John Fox, Certified Poetry Therapist, Poetic Medicine
“Poetry Circle is like a deep tissue massage for the mind and soul. You can feel the contracted tension you have kept for so long in your body slowly fade away. Once it is all over, there is almost this euphoric high, and you notice that even breathing has become easier.”
D. Garcia, participant of “In the Shelter of Poetry” Circle for 3 years
Poem-making engages our creative mind & spirit.
It can provide:
Catharsis: Creative release of unspoken yet deeply lodged feelings & images.
Insight: The poem becomes a way for the deeply lodged inner life—that otherwise might feel hidden, confused, silenced—to emerge and become more visible. The poem helps the poet feel more real, clarified.
Here is my poem: here is my voice: here is my truth: recognize it.
Personal Growth & Empowerment: Writing & shaping poems creates deeply personal meaning. It is a process that allows us to define what our life experiences mean. While we can’t change what happened to us, we can change our relationship to that experience. Gradually, we can integrate painful experiences into a larger sense of self, and decide how we want to move forward.
We can read & reread a healing poem, absorbing more & more of its healing wisdom; return to it for strength, solace, perspective, encouragement.
We as poets/clients can choose to share our poems with trusted others. Poems can say things we can’t otherwise speak. In this way, a poem can serve as a bridge for communicating. Poems can reduce our sense of isolation & build connection with ourselves, and with other people.
Complex realities are often most deeply communicated through metaphor. Metaphors are landscapes of feelings, perceptions, beliefs that can teach and transform when mindfully explored. As we write, metaphors often arise spontaneously within the poem. Awareness of them can change how we live.

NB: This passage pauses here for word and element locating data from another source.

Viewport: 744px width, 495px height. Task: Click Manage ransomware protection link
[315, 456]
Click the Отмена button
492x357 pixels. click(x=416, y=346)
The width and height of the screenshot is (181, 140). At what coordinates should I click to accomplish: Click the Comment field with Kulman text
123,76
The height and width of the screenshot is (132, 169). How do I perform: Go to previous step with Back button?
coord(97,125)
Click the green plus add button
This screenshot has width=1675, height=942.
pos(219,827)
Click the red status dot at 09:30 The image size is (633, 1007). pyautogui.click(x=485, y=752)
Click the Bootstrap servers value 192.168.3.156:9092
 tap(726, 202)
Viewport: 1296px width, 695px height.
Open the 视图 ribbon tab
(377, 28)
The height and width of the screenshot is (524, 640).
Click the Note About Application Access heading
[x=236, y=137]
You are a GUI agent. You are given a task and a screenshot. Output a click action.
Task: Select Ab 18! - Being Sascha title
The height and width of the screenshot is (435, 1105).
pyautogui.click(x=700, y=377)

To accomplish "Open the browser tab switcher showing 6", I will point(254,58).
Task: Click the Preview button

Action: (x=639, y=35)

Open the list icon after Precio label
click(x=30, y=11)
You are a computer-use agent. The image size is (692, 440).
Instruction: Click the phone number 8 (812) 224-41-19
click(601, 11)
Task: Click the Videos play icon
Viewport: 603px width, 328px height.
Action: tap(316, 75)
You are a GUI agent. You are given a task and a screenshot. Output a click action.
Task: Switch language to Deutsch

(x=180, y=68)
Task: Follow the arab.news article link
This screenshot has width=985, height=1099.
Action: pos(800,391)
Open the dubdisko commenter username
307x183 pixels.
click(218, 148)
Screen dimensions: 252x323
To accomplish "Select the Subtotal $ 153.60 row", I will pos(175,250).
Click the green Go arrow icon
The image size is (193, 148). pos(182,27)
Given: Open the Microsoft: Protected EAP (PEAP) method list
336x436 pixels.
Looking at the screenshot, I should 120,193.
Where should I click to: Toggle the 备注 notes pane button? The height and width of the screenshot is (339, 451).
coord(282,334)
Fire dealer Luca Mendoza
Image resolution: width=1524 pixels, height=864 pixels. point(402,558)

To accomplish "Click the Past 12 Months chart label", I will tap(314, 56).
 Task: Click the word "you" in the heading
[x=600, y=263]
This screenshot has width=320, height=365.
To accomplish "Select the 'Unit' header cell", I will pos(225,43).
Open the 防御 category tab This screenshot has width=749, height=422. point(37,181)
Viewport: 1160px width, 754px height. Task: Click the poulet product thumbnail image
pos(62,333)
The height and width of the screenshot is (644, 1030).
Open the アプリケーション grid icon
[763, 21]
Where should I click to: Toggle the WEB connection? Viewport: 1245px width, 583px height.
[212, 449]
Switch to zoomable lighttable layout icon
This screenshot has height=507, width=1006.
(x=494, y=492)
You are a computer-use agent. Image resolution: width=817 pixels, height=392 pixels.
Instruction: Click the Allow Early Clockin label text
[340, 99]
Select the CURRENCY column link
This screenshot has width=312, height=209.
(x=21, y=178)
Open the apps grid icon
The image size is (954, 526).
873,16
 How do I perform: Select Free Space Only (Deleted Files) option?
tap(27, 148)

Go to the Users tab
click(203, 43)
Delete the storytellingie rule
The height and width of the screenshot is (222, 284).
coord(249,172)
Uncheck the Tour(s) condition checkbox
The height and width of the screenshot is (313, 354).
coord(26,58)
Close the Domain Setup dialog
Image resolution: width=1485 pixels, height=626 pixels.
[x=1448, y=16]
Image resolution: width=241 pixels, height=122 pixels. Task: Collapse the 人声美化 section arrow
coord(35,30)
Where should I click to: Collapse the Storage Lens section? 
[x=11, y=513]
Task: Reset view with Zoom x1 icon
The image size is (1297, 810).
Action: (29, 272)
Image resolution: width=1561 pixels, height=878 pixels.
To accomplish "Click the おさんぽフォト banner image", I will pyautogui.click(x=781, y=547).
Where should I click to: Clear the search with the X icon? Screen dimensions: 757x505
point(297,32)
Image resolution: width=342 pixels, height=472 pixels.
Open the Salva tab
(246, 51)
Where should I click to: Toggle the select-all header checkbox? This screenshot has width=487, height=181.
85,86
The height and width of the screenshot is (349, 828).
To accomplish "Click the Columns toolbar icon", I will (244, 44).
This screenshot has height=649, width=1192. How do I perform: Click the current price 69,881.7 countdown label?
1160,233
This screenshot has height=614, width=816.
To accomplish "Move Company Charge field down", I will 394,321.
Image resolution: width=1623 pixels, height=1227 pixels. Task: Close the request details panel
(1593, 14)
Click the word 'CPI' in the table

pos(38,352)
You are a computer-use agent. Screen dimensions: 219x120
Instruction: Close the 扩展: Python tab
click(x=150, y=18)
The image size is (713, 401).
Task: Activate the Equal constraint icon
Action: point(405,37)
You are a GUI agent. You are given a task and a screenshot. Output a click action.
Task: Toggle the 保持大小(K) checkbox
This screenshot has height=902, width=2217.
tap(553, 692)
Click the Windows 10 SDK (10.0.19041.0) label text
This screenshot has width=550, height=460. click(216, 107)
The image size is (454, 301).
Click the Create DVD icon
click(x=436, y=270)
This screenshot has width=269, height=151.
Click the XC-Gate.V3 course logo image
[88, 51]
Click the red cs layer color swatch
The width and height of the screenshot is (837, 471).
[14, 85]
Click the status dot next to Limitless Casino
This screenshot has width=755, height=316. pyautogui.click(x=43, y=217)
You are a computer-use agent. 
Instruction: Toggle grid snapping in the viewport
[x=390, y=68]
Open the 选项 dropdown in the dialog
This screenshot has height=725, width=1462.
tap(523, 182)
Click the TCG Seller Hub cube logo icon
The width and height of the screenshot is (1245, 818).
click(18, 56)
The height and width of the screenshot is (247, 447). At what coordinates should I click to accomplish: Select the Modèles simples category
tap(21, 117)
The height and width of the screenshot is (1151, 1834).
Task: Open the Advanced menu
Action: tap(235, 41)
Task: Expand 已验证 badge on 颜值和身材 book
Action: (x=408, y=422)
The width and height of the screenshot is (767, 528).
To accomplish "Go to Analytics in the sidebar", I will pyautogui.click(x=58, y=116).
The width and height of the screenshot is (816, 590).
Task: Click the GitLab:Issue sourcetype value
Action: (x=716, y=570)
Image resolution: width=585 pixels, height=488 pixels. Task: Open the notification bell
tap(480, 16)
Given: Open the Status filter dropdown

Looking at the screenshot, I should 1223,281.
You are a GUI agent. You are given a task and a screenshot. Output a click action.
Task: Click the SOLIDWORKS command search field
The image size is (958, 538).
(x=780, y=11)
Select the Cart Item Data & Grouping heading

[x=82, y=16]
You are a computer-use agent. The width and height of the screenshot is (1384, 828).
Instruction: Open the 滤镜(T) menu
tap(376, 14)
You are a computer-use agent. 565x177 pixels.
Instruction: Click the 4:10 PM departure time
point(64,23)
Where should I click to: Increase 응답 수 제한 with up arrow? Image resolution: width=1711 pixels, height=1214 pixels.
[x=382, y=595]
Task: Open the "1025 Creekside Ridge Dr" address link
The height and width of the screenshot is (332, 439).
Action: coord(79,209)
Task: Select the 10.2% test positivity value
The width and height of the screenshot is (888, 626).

Poem-making is a creative, spiritual practice which empowers a personality when sustained over time. This practice cultivates deep self-knowledge and self-trust, an open heart, an open mind, resilience, empathy, patience.
The Role of the Poetry Medicine Practitioner
Acts as midwife: assisting & supporting other people as they use writing to birth meaning within their core selves. Supports each person’s unique process of inward listening, realization, discernment, creation, and change.
Serves as compassionate witness. Listens. Notices. Recognizes. Affirms.
Uses carefully selected poems/stories as a starting point/catalyst for people to engage intimately with themselves; facilitates the exploration of feelings, memories, and identity within a safe, welcoming, nonjudgmental space.
Assists individuals and groups to find their own meaning and to experience their own feelings as they engage with the imagery, metaphors, and narrative details of a poem: both their own poems, and poems written by others.
Enables individuals to interact with their own poems as a means of deepening self-discovery, and comprehending their own feelings and insight.
Makes poetry approachable, invitational, within reach. Offers prompts that invite others to write honestly, even if they have no experience with poetry.
Selects poems that will meet people where they are: poems that speak to their life circumstances honestly, with some nuance, and degree of hopefulness.